Most covariates are described below. Additional detail is found in the data documentation file.

Variable Description
Order Observation number
PID City parcel identification number
MS.SubClass Dwelling type. See documentation file for categories
MS.Zoning Zoning of the lot. A = agriculture, C = commercial, FV = floating village residential, I = industrial, RH = residential high density, RL = residential low density, RP = residential low density park, RM = residential medium density
Lot.Frontage Linear feet of street connected to the property (such as the street in front of a house)
Lot.Area Lot size (square feet)
Street Type of road connected to the property. Grvl = Gravel, Pave = Paved.
Alley Type of alley connected to the property. (Alleys generally run behind houses and provide garage access.) Grvl = Gravel, Pave = Paved, NA = no alley.
Lot.Shape Shape of the property. Reg = Regular, IR1 = Slightly irregular, IR2 = moderately irregular, IR3 = Irregular.
Land.Contour Flatness of the property.
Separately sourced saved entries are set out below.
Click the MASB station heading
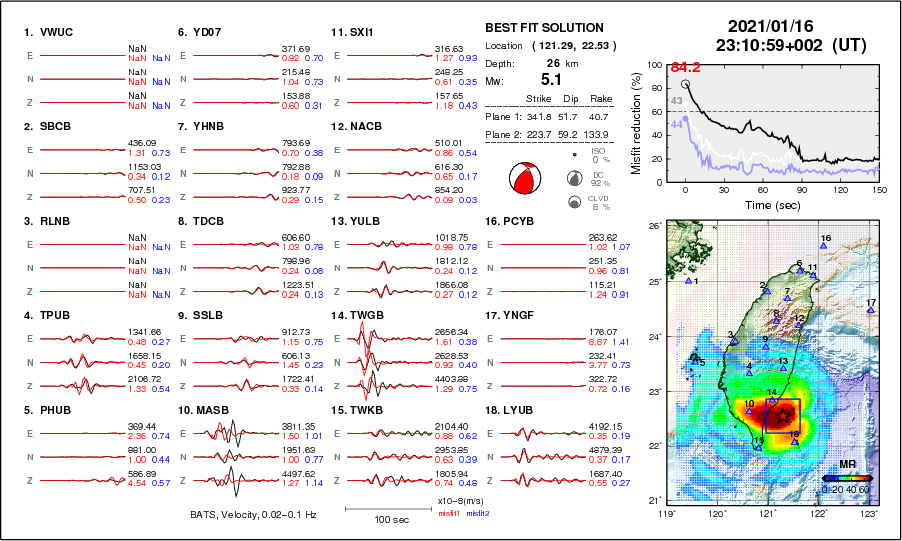 [x=206, y=410]
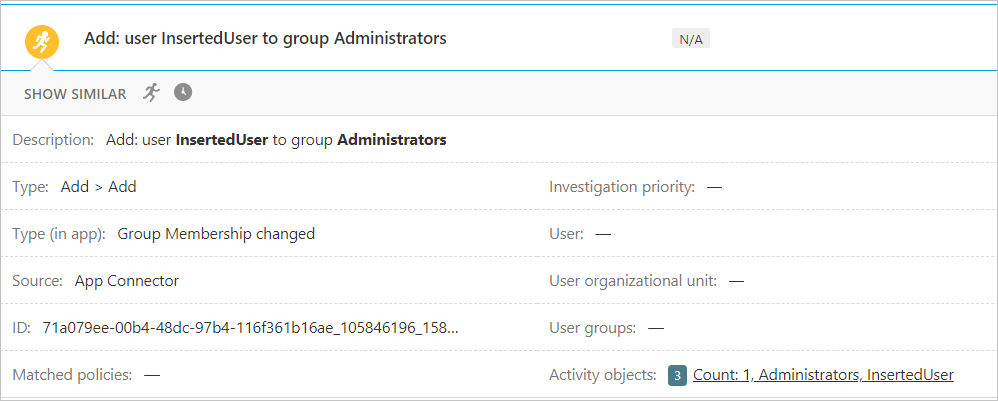This screenshot has width=998, height=401.
Task: Click the activity title header text
Action: coord(265,39)
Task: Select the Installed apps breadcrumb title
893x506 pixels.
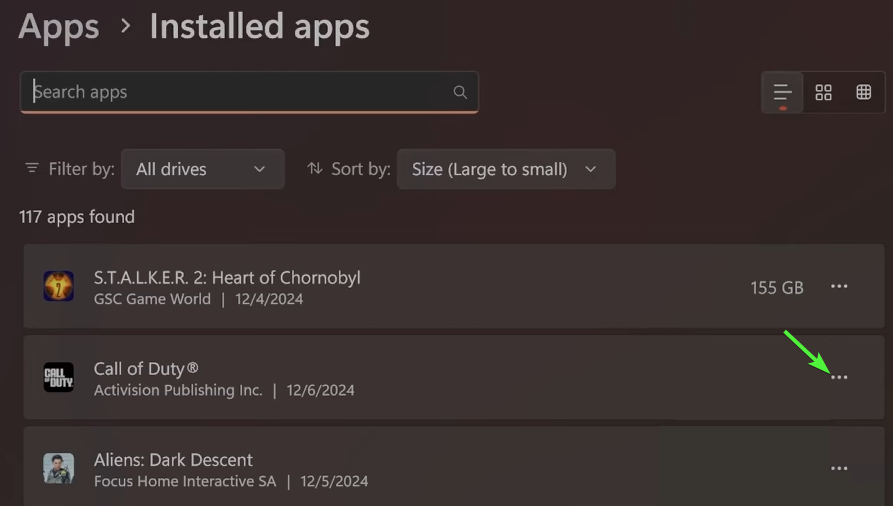Action: pyautogui.click(x=259, y=27)
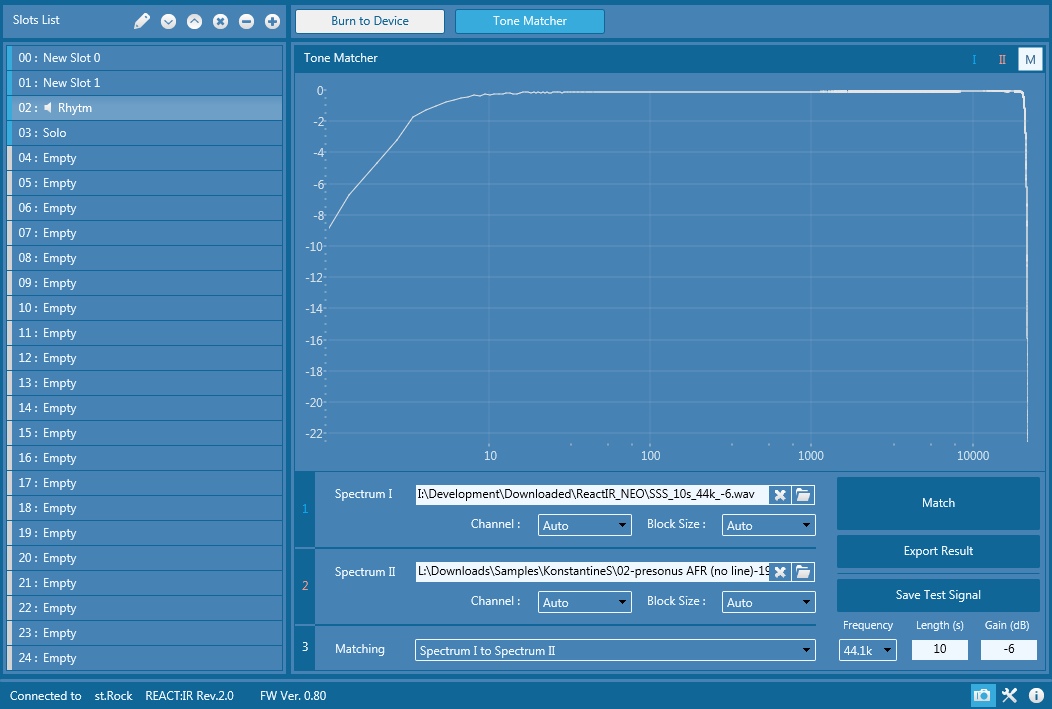Screen dimensions: 1052x709
Task: Switch to the Tone Matcher tab
Action: 529,21
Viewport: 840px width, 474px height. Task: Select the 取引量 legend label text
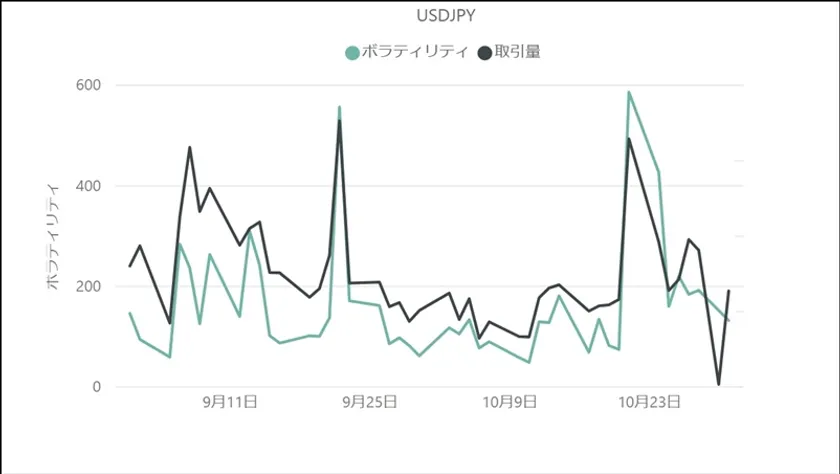(517, 53)
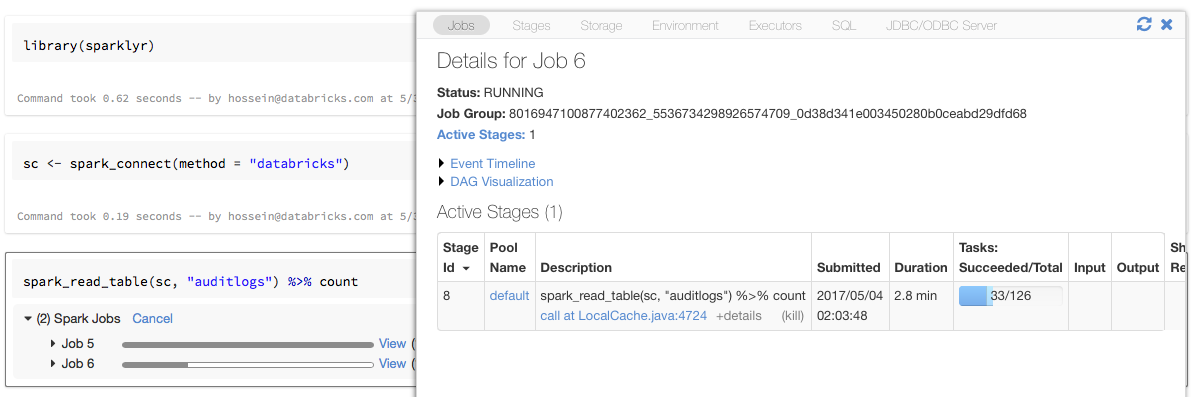Expand Job 6 details arrow
The image size is (1200, 397).
pyautogui.click(x=53, y=364)
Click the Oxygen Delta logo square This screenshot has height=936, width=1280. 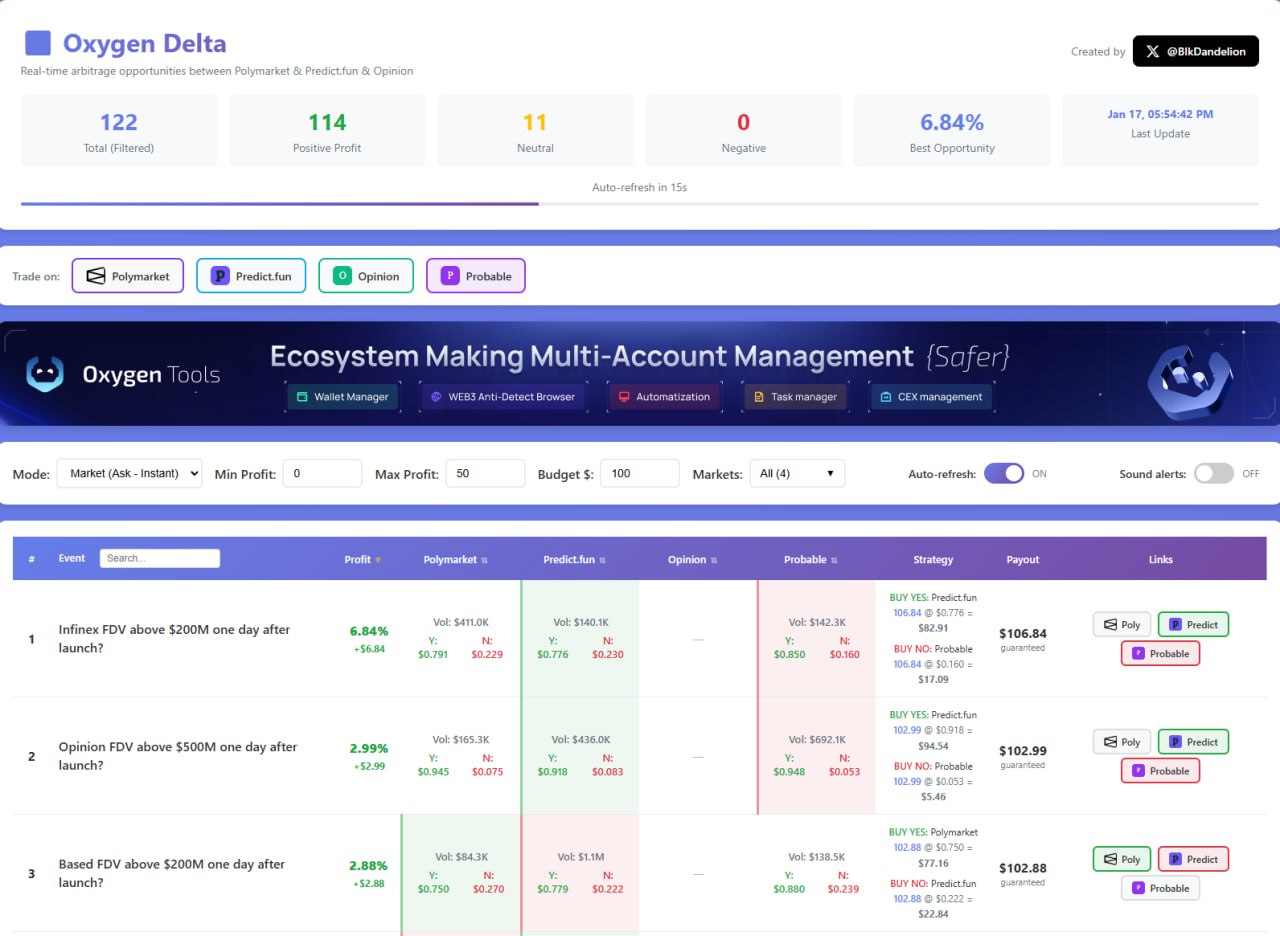coord(38,43)
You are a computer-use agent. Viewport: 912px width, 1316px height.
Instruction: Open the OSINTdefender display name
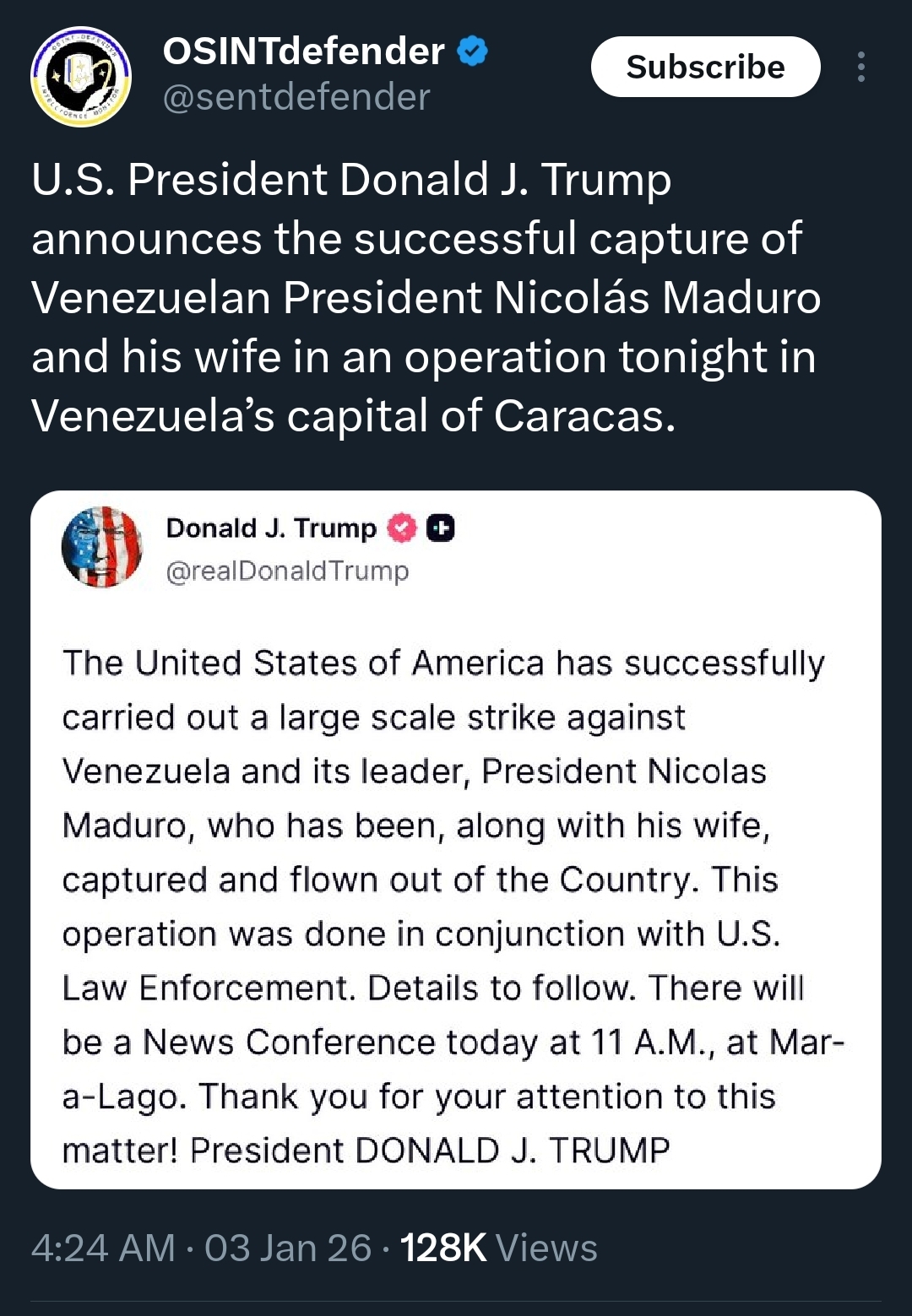(304, 51)
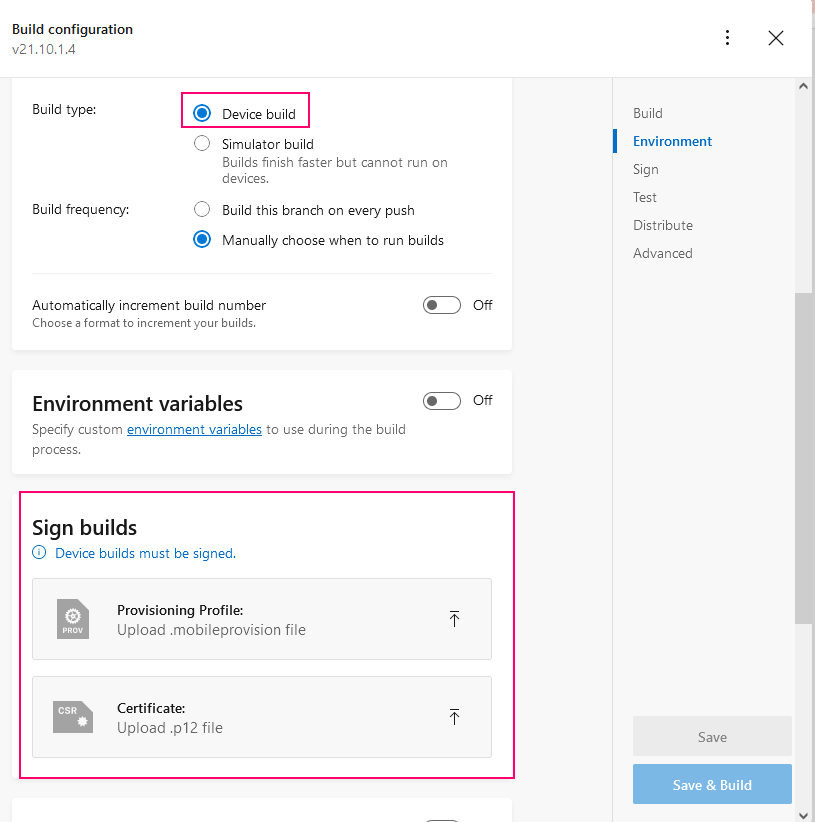The image size is (815, 822).
Task: Enable the Environment variables toggle
Action: coord(442,400)
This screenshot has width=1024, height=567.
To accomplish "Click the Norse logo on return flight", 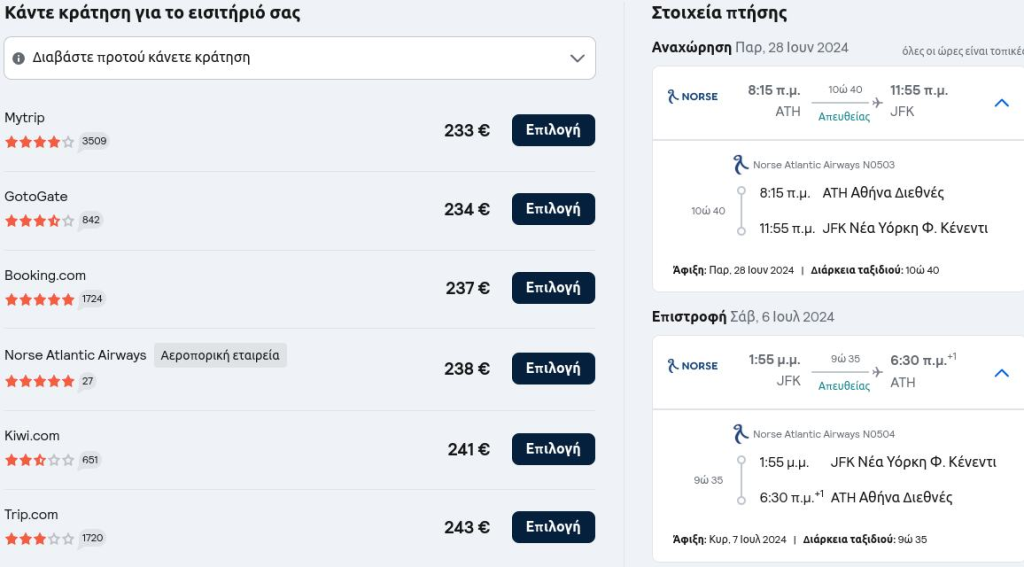I will (x=692, y=366).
Lvl = near flat/level, Bnk = banked from street to building, HLS = hillside slope from side to side, Low = in a depression.
Utilities Types of utilities available, such as electricity, gas, water, and sewer. AllPub = all public utilities, NoSewr = no sewer (only a septic tank), NoSeWa = no sewer or water, ELO = electricity only.
Lot.Config Lot configuration. Inside = inside lot, Corner = corner lot, CulDSac = cul-de-sac, FR2 = street frontage on 2 sides of property, FR3 = street frontage on 3 sides of property.
Land.Slope Slope of the property. Gtl = gentle slope, Mod = moderate slope, Sev = severe slope.
Neighborhood Location within Ames neighborhoods. Consult documentation file for full names.
Condition.1 Proximity to major roads, railroads, or parks (see documentation for details).
Condition.2 Same as Condition.1, used only if there is more than one feature for this lot.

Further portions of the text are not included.